The SJW stuff isn't what ruined Lisa, it was always there. What really ruined her was the way they subtly aged her. At the start she acted like an 8 year old - a super-intelligent 8 year old, but a preteen child nonetheless. Gradually she morphed into a moody, cynical teenager. It's kind of disturbing when characters age mentally without aging physically

trips of truth

>It's kind of disturbing when characters age mentally without aging physically
south park has actually done this pretty well

at the beginning they're unaware of almost everything and gradually learn

but every now and then something comes up like not knowing Slash is a fictional character to remind us they're actually kids

All of these guys are right. But also, Bart explains that he's at a "3" in terms of popularity: he gets beat up, but at least he gets an explanation for it. He's shown to be influential (Cone of Ignorance, anyone?) and often draws a crowd to him. While he hangs out with Martin sometimes, he's also clearly above him in social standing - even fucking Milhouse is more popular than Martin.

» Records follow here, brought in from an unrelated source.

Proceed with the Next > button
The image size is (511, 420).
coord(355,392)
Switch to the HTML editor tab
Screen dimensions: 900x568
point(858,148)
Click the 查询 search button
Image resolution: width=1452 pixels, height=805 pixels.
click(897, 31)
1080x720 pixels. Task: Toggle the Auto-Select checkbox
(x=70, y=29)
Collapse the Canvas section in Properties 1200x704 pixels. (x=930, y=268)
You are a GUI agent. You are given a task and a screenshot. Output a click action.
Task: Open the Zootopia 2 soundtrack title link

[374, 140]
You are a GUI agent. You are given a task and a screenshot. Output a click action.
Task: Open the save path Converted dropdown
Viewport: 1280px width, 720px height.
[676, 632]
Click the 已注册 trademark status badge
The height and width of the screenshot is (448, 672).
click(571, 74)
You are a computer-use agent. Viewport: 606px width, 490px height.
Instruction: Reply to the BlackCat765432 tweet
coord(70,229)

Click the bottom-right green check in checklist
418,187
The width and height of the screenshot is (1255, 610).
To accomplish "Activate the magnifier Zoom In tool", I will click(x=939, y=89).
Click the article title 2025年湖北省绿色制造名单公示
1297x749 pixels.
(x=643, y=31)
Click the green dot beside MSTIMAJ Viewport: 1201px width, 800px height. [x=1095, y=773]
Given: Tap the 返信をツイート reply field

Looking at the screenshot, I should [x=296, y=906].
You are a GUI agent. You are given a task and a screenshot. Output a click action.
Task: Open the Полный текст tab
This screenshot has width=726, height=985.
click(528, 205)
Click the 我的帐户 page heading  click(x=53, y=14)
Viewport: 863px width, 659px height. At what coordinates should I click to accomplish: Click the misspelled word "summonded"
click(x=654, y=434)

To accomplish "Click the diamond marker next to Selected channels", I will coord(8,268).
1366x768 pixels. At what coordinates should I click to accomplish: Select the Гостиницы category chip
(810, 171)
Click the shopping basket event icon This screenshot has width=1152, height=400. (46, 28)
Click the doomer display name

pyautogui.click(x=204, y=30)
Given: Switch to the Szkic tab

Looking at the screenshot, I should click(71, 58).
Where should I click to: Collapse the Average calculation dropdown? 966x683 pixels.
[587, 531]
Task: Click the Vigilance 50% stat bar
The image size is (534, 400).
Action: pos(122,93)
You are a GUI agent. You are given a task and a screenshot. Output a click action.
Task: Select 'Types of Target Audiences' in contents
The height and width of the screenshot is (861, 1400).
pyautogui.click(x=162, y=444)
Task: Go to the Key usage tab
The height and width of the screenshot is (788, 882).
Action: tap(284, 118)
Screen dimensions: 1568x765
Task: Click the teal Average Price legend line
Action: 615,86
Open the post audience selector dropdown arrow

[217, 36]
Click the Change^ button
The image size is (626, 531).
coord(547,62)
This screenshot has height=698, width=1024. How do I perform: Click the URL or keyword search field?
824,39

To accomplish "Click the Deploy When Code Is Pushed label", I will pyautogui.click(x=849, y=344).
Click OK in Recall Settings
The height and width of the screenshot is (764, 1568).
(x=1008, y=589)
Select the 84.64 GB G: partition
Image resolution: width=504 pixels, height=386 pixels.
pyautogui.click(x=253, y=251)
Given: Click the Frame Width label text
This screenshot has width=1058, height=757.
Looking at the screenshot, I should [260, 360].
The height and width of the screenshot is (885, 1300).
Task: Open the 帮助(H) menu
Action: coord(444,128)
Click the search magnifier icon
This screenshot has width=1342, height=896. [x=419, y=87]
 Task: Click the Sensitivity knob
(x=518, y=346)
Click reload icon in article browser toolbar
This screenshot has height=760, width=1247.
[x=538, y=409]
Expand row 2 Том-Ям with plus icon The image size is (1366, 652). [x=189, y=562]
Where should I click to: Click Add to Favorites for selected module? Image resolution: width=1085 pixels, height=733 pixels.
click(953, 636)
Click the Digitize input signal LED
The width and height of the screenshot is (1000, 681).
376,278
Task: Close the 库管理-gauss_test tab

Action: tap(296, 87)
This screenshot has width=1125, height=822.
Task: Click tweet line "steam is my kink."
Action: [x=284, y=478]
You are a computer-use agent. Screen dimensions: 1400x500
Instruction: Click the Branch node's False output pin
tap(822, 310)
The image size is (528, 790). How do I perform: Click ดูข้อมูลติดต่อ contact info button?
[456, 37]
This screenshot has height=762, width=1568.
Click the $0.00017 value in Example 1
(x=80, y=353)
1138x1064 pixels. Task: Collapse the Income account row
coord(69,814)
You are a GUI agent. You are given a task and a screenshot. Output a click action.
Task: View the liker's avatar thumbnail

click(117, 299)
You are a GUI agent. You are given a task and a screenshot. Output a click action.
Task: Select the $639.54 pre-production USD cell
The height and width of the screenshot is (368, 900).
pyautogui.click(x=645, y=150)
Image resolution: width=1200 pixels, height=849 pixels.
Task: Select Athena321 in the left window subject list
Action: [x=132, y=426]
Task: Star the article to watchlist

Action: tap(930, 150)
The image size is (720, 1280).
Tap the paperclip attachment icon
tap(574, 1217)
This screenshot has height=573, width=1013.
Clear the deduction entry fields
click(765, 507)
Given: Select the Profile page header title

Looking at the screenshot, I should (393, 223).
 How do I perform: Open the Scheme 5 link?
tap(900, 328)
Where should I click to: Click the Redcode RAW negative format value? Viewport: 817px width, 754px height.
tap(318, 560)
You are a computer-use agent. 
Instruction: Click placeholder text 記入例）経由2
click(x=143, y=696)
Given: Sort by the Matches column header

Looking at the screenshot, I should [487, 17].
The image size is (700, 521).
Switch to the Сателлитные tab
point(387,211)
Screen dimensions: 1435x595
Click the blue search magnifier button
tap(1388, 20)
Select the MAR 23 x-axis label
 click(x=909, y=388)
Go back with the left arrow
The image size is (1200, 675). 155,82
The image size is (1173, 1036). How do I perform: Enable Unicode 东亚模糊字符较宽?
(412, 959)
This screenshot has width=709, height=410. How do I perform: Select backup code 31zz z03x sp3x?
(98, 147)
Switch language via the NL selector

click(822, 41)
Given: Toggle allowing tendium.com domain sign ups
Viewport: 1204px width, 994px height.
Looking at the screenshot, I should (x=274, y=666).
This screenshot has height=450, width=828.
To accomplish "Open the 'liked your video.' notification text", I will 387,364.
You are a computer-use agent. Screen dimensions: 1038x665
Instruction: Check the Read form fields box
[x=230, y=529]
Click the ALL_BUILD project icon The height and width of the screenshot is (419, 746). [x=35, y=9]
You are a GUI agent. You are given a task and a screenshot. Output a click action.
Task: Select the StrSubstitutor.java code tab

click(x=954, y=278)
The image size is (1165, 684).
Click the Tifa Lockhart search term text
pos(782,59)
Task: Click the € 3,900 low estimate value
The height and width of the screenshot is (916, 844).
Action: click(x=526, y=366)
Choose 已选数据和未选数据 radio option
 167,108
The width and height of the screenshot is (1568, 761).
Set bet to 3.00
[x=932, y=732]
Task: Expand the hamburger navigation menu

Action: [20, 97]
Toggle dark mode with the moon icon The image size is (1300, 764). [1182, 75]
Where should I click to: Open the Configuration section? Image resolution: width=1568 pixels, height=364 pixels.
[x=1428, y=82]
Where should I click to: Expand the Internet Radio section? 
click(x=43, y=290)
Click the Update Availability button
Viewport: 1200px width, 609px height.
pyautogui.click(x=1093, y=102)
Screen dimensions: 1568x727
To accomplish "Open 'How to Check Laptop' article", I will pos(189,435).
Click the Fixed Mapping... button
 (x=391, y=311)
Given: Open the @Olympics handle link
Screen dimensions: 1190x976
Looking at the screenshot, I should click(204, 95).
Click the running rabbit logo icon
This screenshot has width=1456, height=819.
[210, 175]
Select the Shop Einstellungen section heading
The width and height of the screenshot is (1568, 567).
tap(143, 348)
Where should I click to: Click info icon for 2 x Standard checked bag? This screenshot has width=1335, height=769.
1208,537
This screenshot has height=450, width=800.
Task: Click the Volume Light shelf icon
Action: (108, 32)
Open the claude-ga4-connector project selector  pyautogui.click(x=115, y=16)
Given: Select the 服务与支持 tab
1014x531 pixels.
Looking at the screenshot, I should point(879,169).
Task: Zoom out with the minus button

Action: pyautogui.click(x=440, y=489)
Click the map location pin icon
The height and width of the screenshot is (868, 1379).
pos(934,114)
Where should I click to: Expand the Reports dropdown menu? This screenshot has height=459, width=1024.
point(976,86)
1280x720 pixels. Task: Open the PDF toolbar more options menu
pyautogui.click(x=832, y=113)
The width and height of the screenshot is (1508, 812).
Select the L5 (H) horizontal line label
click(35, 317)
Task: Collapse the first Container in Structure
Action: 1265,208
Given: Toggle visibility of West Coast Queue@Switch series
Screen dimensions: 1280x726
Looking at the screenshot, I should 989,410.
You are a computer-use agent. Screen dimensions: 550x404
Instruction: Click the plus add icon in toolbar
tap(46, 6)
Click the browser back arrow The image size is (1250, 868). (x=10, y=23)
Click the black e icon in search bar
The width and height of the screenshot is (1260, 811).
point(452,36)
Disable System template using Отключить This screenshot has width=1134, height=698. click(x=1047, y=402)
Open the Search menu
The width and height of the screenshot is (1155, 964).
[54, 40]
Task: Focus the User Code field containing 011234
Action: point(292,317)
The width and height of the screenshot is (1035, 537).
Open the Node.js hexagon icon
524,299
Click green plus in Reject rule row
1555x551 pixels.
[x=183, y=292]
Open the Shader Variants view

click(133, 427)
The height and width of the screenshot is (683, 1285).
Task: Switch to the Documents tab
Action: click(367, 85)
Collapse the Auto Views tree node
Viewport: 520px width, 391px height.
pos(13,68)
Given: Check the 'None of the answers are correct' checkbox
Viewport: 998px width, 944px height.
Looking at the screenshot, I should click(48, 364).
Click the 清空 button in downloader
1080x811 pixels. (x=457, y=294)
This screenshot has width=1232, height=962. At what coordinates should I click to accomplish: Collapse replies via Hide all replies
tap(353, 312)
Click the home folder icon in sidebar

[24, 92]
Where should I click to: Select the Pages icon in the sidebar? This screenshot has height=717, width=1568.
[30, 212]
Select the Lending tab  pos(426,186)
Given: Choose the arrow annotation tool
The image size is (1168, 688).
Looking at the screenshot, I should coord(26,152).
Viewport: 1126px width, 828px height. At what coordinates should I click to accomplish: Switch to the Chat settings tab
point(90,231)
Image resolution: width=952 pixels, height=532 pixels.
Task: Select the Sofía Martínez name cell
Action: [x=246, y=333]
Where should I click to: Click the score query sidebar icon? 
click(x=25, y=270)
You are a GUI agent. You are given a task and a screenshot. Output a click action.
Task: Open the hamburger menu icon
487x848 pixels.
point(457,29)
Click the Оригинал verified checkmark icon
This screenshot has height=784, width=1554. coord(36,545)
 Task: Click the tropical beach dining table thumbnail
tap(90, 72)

So I believe that he's kind of a loser, but is charismatic enough to draw attention to himself. As the class clown, he's liked but not not respected.

This. Plus she later struggled to accept her sister when she turned out to be gay, so her having some misgivings makes sense.

I like to think that her friends got sick of Lisa because she got so preachy and judgmental.

Bart is currently a super popular badass kid
(Formerly a dorky dweeb who got beat up)

>I speak from experience.
Same. Class Clowns are popular in brief spurts. They do something funny, people like them, then people forget about the funny thing they did and stop caring.

..Wait, are you implied Bart turned to shoplifting/theft in later seasons? I recall the fake wedding registry deal he made that got him in Juuvie but he went on to do the thing that broke his mother's heart AGAIN?

Al Jean said that it was based on some traumatic childhood memory of his sister's sleepovers.

That was the joke idiot

>class clown
>liked but not respected

/thread

Woah that was pretty interesting.

>she wouldn't accpet the doll wasn't sexist and was just based on a woman who was naturally fucking submissive to men and wanted to be a trophy wife.

But user, the point is "why are you teaching this to the little girls?" if this is a bad behaviour then why would you (or corporation) expose the children to this and present it as something positive?

That's the lesson that the episode tries to present with the creator of the doll. "I shared her point of view but... years living in her style brought me bad moments".